National park in South Ethiopia Regional State, Ethiopia

Omo National Park is a national park in Ethiopia founded in 1980. Located in the South Ethiopia Regional State on the west bank of the Omo River, the park covers approximately 4,068 square kilometers, about 870 kilometers southwest of Addis Ababa; across the Omo is the Mago National Park and the Tama Wildlife Reserve. Although an airstrip was recently built near the park headquarters on the Mui River, this park is not easily reachable; the Lonely Planet guide Ethiopia and Eritrea describes Omo National Park as "Ethiopia's most remote park".

== Geography ==
Omo National Park is located on the west bank of the Omo River in the lower Omo Valley. The park is 140 km long, stretching from the Neruze River in the south to the Sharum plain in the north, and up to 60 km wide where the Park Headquarters are situated. Major land features include the Omo River on the east, the Maji Mountains, the Sharum, and Sai plains to the north and west, and the Illibai plains and Dirga Hills to the south.

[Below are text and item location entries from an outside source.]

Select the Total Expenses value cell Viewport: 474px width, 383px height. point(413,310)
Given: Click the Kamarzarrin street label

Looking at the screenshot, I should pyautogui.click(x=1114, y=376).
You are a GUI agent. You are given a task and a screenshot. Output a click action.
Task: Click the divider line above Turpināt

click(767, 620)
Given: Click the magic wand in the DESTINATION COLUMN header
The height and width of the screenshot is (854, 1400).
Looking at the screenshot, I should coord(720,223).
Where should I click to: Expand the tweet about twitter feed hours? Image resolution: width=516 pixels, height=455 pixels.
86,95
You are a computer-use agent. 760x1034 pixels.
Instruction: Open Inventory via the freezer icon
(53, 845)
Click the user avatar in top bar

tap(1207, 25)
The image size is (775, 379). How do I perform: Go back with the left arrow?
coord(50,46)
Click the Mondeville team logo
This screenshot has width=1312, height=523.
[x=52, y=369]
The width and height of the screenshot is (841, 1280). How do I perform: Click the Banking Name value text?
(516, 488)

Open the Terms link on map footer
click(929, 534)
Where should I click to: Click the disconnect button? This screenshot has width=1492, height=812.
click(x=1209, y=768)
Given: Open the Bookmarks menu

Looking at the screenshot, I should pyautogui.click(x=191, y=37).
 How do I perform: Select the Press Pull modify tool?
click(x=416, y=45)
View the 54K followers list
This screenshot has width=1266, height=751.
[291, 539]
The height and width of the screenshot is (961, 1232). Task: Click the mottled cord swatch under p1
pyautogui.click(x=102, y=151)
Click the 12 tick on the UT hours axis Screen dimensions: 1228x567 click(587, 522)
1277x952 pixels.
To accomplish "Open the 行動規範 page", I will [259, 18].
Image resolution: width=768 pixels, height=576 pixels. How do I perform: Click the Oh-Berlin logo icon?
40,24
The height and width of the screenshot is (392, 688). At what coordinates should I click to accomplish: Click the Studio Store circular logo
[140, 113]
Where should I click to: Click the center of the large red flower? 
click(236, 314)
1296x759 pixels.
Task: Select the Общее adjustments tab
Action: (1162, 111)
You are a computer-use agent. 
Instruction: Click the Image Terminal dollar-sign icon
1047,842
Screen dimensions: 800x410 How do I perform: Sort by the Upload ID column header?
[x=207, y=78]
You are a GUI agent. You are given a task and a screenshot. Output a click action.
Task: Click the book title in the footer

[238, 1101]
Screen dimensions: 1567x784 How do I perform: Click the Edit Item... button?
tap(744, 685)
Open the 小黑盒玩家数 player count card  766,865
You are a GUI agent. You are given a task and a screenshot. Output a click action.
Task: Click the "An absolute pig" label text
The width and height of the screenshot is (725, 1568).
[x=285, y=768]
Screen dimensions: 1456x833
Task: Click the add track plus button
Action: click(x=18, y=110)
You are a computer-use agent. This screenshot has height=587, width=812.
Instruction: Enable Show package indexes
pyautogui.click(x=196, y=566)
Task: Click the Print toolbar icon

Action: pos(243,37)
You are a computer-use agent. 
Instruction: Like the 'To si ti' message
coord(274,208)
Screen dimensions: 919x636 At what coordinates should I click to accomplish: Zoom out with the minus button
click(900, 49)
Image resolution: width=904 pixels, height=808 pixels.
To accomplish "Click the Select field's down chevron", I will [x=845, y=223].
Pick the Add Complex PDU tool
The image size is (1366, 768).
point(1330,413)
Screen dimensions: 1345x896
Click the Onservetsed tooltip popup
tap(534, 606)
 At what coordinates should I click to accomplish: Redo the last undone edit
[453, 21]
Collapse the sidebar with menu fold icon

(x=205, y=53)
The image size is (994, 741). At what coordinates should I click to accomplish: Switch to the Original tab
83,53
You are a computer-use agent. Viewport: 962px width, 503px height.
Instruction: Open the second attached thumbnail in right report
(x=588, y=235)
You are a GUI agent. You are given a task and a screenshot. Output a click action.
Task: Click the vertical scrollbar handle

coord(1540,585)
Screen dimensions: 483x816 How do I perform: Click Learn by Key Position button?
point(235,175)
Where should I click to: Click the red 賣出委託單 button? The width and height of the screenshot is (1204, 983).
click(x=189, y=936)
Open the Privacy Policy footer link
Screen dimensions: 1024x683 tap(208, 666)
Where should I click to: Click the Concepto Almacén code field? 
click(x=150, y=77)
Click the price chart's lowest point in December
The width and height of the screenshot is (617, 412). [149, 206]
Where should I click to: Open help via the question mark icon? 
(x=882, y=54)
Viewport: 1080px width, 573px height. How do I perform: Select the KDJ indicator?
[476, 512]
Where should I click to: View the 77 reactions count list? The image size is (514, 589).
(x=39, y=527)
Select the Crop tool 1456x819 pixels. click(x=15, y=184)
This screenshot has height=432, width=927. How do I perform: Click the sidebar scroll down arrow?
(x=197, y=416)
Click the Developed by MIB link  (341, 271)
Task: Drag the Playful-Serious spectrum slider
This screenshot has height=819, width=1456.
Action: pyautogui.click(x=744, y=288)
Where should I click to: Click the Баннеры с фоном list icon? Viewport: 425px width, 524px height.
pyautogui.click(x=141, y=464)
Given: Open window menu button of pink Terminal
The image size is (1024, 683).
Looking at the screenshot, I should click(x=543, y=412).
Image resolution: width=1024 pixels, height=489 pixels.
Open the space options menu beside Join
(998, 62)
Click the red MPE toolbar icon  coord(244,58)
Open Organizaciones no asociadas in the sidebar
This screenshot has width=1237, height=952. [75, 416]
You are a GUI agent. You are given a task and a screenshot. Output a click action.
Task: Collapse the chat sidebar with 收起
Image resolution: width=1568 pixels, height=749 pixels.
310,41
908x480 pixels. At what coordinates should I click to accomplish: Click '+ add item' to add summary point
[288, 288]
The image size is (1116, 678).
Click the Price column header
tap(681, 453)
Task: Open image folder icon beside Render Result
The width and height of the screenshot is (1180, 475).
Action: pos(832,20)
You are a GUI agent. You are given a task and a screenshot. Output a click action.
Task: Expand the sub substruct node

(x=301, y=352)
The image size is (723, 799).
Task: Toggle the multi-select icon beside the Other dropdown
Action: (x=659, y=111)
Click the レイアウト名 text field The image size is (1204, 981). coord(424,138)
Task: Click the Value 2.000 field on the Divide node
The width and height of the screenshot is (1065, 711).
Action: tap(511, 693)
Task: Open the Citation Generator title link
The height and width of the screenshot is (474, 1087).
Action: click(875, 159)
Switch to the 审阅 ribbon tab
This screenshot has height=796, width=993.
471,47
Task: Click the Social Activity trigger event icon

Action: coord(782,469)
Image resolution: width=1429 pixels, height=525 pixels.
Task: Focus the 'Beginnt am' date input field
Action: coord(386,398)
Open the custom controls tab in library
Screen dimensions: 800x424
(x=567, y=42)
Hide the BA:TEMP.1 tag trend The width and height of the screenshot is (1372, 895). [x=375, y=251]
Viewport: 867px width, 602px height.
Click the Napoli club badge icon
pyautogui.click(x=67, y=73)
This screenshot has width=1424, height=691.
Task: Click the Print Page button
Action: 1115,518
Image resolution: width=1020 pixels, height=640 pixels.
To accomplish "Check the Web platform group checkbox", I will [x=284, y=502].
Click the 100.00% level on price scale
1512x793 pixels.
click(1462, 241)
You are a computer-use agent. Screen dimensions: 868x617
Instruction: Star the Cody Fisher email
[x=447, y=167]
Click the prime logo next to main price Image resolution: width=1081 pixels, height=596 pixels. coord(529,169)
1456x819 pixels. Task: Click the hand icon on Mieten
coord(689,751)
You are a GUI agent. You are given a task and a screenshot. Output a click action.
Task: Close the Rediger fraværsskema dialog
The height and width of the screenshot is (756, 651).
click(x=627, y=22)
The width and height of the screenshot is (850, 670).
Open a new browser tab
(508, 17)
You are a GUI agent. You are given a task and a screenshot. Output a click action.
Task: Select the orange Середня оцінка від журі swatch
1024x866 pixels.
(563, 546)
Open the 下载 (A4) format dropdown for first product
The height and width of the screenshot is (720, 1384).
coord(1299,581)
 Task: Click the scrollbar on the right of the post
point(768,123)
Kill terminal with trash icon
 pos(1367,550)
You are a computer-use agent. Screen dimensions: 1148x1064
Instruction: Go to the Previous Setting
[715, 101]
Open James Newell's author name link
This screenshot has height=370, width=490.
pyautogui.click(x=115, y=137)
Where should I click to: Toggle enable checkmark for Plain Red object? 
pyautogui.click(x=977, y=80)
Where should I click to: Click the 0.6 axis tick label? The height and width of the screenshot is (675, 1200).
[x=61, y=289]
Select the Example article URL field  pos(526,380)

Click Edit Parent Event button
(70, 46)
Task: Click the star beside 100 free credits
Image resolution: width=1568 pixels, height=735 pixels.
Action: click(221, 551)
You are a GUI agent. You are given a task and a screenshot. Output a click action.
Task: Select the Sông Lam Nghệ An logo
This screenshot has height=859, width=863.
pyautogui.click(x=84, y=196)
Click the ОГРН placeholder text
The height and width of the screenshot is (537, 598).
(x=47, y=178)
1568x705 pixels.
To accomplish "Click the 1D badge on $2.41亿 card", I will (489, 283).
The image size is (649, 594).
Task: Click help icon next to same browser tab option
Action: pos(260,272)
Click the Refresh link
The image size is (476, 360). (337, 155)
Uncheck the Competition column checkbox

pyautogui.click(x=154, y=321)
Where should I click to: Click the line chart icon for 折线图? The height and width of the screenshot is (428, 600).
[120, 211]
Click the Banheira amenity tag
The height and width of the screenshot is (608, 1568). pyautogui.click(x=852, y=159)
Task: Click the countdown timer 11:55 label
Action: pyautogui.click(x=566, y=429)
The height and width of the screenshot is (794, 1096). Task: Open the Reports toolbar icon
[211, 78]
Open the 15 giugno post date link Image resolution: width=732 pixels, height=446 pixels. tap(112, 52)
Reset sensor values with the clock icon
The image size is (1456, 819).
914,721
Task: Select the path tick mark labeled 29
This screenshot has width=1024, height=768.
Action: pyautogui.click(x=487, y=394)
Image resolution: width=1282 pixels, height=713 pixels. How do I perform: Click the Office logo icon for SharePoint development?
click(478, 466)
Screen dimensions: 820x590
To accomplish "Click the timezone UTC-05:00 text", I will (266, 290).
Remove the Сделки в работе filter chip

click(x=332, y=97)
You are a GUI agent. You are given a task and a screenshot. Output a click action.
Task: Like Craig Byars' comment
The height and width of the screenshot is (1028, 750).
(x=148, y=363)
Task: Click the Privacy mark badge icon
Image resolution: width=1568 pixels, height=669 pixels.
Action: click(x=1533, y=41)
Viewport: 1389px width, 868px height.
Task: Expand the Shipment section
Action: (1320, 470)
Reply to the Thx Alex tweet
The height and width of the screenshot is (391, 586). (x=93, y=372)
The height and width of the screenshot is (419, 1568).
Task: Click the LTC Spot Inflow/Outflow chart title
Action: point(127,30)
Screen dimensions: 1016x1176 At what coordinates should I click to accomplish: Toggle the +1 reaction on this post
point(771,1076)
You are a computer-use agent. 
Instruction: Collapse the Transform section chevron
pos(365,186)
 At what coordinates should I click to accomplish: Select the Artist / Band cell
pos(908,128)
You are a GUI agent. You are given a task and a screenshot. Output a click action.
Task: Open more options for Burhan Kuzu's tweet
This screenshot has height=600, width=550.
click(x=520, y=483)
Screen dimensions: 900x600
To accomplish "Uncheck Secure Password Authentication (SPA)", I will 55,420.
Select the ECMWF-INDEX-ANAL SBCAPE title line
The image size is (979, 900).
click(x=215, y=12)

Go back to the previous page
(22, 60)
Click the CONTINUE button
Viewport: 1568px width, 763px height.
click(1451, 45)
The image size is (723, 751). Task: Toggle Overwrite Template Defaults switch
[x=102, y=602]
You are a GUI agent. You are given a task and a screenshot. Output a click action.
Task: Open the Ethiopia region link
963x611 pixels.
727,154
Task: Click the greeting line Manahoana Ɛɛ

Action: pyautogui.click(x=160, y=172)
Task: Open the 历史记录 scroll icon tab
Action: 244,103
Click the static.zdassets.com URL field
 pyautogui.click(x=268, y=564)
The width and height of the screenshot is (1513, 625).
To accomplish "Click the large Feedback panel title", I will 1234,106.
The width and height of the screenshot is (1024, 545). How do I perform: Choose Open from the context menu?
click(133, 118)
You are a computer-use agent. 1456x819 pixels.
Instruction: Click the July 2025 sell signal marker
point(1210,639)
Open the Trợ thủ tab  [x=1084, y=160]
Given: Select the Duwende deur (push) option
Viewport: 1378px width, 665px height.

There are three hot springs, and the park is crossed by some rivers, all of which drain into the Omo. The Mui River crosses the middle of the park before joining the Omo River. Much of the park is at 800m but the southern part by the Neruze River drops to 450 m. The highest peak of Maji Mountains which is located within the park is 1,541 m above sea level.
==Flora==
The vegetation of Omo National Park is mostly open savannah, thickets, and riverine woodland that lies near the western banks of the Omo River. Species include Ficus sycomorus, Tapura fischeri, Melanodiscus oblongus, Celtis integrifolia, Trichilia roka, Cordia sinensis, Acacia mellifera, and Ziziphus mauritiana.

==Fauna==
The park offers excellent opportunities to view wildlife with 73 species of mammals and 312 species of birds.

=== Mammal ===
Omo National Park is home to large herds of buffalos, zebras, elands, beisa oryxes, tiangs, Lelwel hartebeests, dik-diks, bushbucks, reedbucks, and Grant's gazelles. Other mammals that are elusively rare to find include elephants, lions, leopards, cheetahs, bushpigs, African wild dogs, giraffes, oribis, klipspringers, greater kudus, hyenas, black rhinoceros, hippopotamuses, and warthogs. Primates such as the Mantled guerezas, Olive baboons, and De Brazza monkeys also live within forested areas.

=== Avifauna ===
Bird species of this park consist of ostriches, eagles, egrets, herons, barbets, honeyguides, kingfishers, Secretary birds, woodpeckers, parrots, shrikes, and weavers also thrived here.

=== Herpetofauna ===
Omo national park is also home to nile crocodiles, Black mambas, African spurred tortoises, Black-necked spitting cobras, Rhombic Night Adder, puff adders, and rock pythons that are common here.
== Geology ==
The lower reaches of the Omo river were declared a UNESCO World Heritage Site in 1980, after the discovery (in the Omo Kibish Formation) of the earliest known fossil fragments of Homo sapiens, which have been dated circa 195,000 years old.

== Conservation ==
=== Visitors accommodation ===
There is virtually no tourist infrastructure within the park and little support for travelers. It was reported in 1999 that none of the tourist agencies within or outside Ethiopia would arrange tours in the park. The Walta Information Center announced on 3 October 2006 that US$1 million had been allocated to construct "roads and recreational centers as well as various communication facilities" with the intent to attract more visitors.

=== Park management issues ===
The Mursi, Suri, Nyangatom, Dizi, and Me'en are reported in danger of displacement and/or denial of access to their traditional grazing and agricultural land. This follows the demarcation of the Park boundaries in November 2005, and the recent management takeover of the park by African Parks. This process threatens to make the Omo people illegal squatters on their land.

There are reports that these tribal peoples have been coerced into signing documents they could not read by Park officials.

In October 2008, African Parks announced they were giving up the management of the Omo National Park and leaving Ethiopia. AP stated that sustainable management of the Ethiopian parks is incompatible with 'the irresponsible way of living of some of the ethnic groups. The organization has trouble dealing with the indigenous population trying to continue its traditional way of life within the park borders.